**** TASK INPUT ****
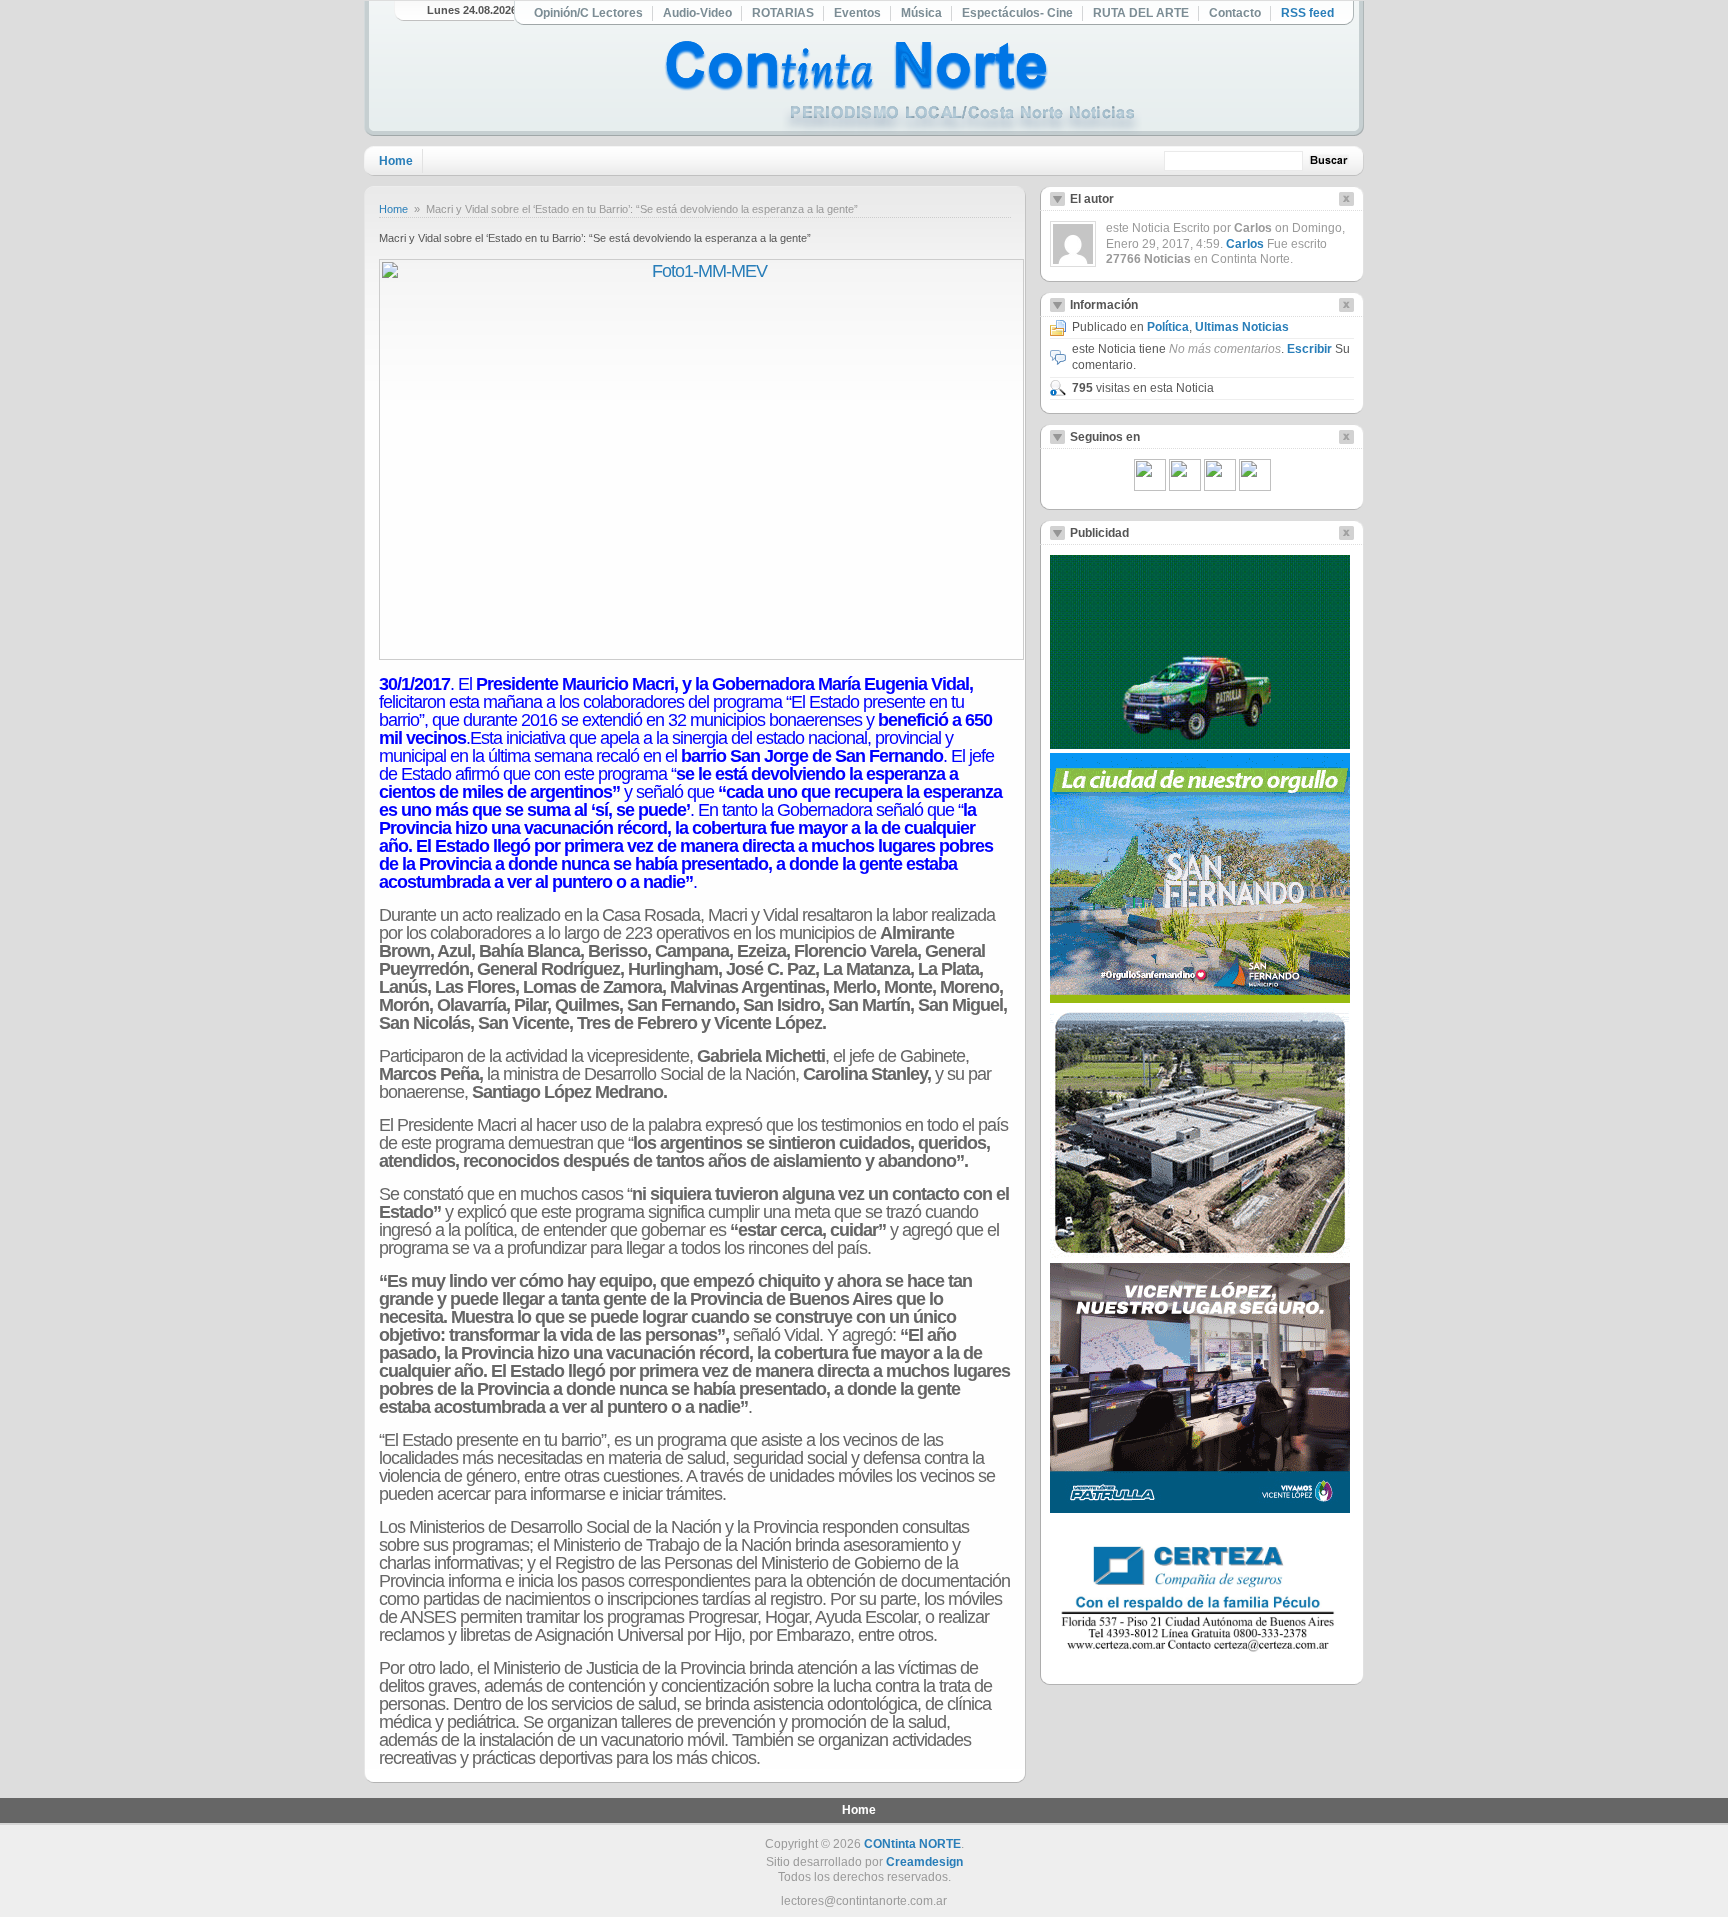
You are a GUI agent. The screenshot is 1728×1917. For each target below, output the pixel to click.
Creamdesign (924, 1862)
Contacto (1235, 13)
****
**** TASK INPUT ****
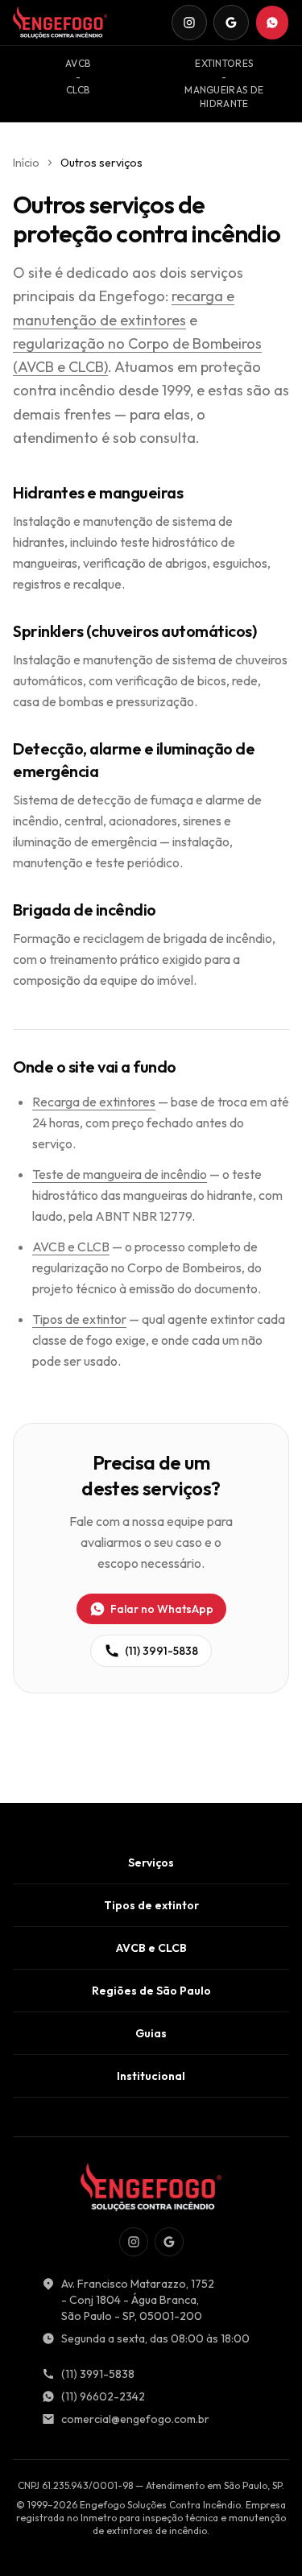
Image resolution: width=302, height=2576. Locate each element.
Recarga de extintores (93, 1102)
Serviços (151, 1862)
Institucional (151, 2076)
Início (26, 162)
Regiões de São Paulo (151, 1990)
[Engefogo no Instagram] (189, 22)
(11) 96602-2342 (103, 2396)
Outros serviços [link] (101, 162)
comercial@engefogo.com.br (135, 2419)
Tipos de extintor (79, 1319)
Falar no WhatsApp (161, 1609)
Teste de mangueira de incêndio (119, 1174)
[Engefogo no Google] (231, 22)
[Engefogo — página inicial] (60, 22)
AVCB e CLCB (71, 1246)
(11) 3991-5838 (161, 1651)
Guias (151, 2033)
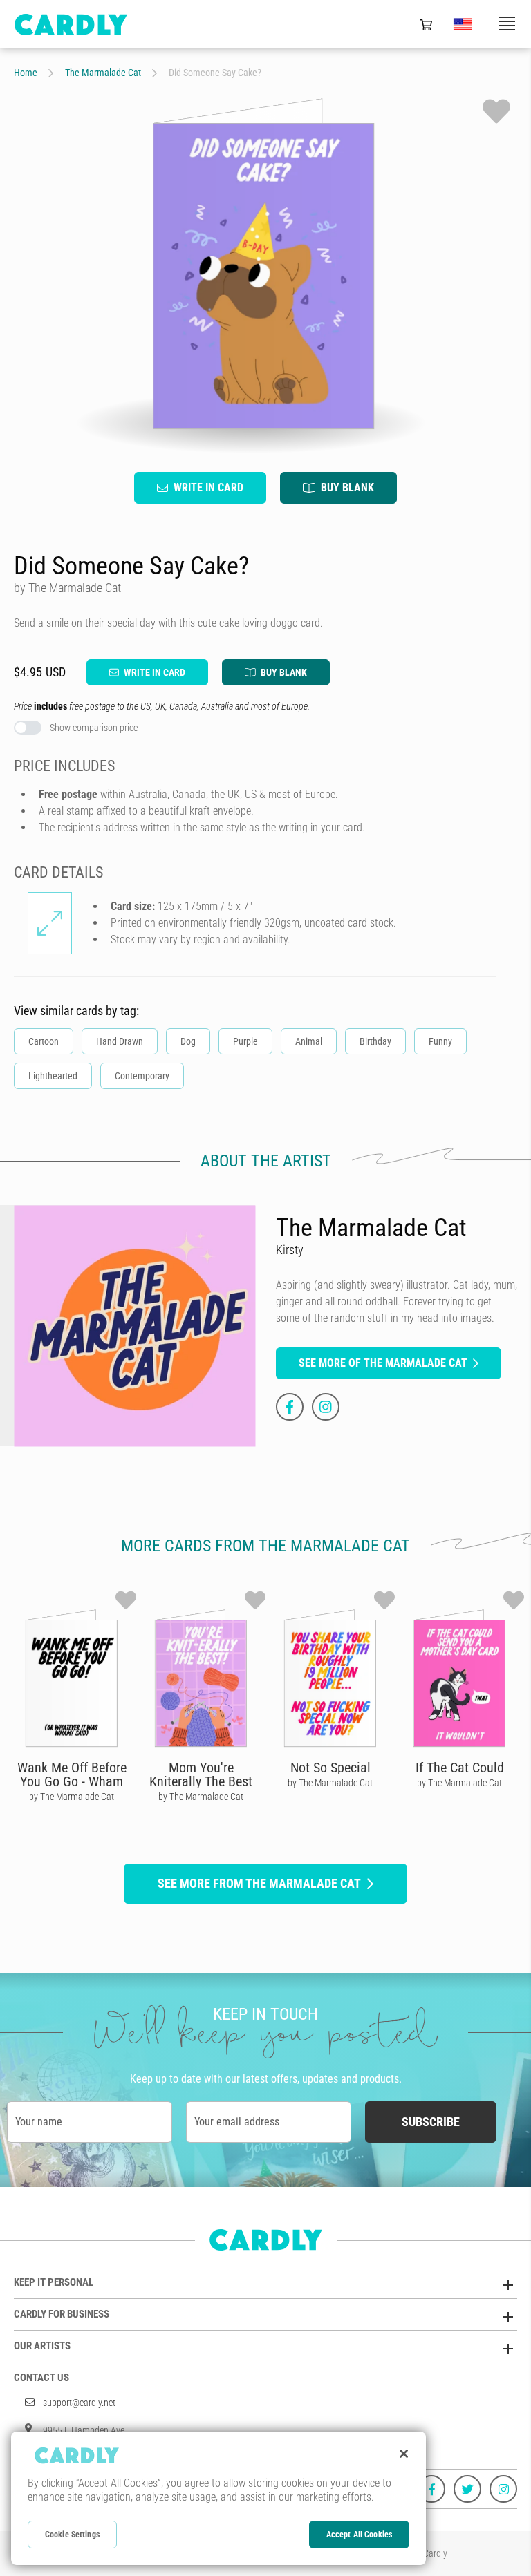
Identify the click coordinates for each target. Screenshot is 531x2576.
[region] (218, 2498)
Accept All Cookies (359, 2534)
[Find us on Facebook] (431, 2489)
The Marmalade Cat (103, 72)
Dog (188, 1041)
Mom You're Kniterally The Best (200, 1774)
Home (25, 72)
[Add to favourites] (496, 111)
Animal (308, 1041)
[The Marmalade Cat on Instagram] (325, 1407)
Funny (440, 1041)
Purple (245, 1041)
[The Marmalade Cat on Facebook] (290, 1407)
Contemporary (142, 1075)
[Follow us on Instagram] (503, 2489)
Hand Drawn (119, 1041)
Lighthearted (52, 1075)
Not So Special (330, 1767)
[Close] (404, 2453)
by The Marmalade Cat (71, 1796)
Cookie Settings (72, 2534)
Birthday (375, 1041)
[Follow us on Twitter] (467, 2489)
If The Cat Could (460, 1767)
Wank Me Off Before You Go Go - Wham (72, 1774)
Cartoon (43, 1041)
****
WHAT NEEDS TO BE DONE: Return, unchanged, the run of lines above that opens with the line containing "[Find us on Facebook] (431, 2489)" and closes with the line containing "Cartoon (43, 1041)". Include both.

ANSWER FOR THIS EXERCISE:
[Find us on Facebook] (431, 2489)
The Marmalade Cat (103, 72)
Dog (188, 1041)
Mom You're Kniterally The Best (200, 1774)
Home (25, 72)
[Add to favourites] (496, 111)
Animal (308, 1041)
[The Marmalade Cat on Instagram] (325, 1407)
Funny (440, 1041)
Purple (245, 1041)
[The Marmalade Cat on Facebook] (290, 1407)
Contemporary (142, 1075)
[Follow us on Instagram] (503, 2489)
Hand Drawn (119, 1041)
Lighthearted (52, 1075)
Not So Special (330, 1767)
[Close] (404, 2453)
by The Marmalade Cat (71, 1796)
Cookie Settings (72, 2534)
Birthday (375, 1041)
[Follow us on Twitter] (467, 2489)
If The Cat Could (460, 1767)
Wank Me Off Before You Go Go - Wham (72, 1774)
Cartoon (43, 1041)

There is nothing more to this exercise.